# [Exercise]
Exactly the lines from the one containing "Home (426, 111)" to the last line of the records, inclusive, are to be transcribed; include no others.
++++ Information shown ++++
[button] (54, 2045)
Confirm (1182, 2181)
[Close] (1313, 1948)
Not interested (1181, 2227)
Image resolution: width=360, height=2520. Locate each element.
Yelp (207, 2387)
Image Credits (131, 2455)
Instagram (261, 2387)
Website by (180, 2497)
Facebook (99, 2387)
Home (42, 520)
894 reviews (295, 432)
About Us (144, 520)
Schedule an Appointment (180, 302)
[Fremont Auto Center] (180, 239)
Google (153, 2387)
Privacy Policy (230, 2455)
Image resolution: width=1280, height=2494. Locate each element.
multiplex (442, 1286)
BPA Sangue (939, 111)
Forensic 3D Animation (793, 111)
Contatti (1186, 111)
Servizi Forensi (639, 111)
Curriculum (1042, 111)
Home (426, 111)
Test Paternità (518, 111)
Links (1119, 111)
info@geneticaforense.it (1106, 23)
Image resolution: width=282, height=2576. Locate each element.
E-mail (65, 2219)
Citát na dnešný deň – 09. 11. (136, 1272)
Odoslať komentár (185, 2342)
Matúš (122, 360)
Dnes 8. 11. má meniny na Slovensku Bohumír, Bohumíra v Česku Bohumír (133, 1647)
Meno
++++
# [Exercise output]
Home (426, 111)
Test Paternità (518, 111)
Links (1119, 111)
info@geneticaforense.it (1106, 23)
Image resolution: width=282, height=2576. Locate each element.
E-mail (65, 2219)
Citát na dnešný deň – 09. 11. (136, 1272)
Odoslať komentár (185, 2342)
Matúš (122, 360)
Dnes 8. 11. má meniny na Slovensku Bohumír, Bohumíra v Česku Bohumír (133, 1647)
Meno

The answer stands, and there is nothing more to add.